====== Excerpted data ======
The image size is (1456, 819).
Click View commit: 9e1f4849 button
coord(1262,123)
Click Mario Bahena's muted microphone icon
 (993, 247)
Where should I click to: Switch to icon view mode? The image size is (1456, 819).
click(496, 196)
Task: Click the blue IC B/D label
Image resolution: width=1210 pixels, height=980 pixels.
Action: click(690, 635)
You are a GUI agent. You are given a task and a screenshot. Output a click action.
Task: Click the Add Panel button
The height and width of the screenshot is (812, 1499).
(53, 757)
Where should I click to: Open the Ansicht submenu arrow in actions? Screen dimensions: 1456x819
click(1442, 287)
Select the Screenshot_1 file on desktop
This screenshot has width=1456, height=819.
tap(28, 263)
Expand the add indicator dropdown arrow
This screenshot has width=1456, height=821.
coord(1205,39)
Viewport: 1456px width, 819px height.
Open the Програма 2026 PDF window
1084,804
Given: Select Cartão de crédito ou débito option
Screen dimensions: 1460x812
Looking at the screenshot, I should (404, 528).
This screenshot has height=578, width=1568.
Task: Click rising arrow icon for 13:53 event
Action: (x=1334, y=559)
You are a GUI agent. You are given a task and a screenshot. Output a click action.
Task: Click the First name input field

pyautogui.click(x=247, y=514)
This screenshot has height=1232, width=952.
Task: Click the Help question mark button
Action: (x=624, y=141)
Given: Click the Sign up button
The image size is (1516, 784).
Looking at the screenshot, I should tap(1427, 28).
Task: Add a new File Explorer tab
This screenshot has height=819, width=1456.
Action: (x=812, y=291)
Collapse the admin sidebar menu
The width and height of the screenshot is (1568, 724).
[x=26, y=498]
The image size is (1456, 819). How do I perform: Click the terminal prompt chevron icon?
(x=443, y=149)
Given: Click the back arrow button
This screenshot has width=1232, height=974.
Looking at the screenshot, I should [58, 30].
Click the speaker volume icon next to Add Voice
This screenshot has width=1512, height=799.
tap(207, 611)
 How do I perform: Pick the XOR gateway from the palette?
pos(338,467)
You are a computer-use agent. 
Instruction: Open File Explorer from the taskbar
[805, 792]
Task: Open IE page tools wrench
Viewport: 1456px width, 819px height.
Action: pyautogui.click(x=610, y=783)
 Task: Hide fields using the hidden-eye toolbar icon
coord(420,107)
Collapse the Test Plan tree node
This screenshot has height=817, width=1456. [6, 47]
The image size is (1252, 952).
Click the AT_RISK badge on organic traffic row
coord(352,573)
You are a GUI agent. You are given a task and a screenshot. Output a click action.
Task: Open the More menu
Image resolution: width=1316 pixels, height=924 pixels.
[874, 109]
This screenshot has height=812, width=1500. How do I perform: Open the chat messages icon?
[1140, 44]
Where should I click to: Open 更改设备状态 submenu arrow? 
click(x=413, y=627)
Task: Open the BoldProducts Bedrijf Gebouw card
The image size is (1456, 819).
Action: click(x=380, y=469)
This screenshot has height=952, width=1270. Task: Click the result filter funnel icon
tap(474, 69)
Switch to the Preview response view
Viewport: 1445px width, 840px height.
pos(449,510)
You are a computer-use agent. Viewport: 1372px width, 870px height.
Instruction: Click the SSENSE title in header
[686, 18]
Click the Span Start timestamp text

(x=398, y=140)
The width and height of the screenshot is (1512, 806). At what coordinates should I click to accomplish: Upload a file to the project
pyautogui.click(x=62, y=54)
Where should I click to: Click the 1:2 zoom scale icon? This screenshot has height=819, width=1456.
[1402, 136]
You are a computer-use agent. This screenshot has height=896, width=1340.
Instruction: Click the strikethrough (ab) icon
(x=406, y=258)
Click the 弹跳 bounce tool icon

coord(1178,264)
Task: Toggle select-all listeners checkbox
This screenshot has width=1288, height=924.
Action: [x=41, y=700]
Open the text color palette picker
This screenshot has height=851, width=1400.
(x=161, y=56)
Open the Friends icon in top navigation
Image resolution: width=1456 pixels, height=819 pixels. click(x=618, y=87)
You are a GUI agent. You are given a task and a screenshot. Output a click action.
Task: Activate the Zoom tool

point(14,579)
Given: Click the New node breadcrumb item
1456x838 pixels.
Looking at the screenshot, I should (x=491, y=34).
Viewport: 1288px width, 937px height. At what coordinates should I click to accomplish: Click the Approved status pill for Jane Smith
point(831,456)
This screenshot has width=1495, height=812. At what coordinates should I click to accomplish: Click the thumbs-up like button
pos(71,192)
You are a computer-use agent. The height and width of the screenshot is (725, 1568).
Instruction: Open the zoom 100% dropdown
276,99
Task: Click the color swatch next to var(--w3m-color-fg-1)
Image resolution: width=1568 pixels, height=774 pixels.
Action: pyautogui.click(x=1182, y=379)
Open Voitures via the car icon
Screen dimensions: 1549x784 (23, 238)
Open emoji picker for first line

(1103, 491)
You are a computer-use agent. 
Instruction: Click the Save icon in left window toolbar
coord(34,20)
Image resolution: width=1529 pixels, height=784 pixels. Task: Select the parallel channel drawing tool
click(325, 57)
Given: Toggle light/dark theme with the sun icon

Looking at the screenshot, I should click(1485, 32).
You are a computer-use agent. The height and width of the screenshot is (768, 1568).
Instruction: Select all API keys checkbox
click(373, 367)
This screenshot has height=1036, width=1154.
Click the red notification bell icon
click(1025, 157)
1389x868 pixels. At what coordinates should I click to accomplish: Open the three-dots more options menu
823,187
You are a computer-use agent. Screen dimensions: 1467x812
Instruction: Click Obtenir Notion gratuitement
======
Search the lines above for the string "computer", then show every one that has it.

> **Answer space**:
You are a computer-use agent. 
You are a computer-use agent. Viewport: 1372px width, 870px height.
You are a computer-use agent. This screenshot has height=896, width=1340.
You are a computer-use agent. The height and width of the screenshot is (725, 1568).
You are a computer-use agent. 
You are a computer-use agent. The height and width of the screenshot is (768, 1568).
You are a computer-use agent. Screen dimensions: 1467x812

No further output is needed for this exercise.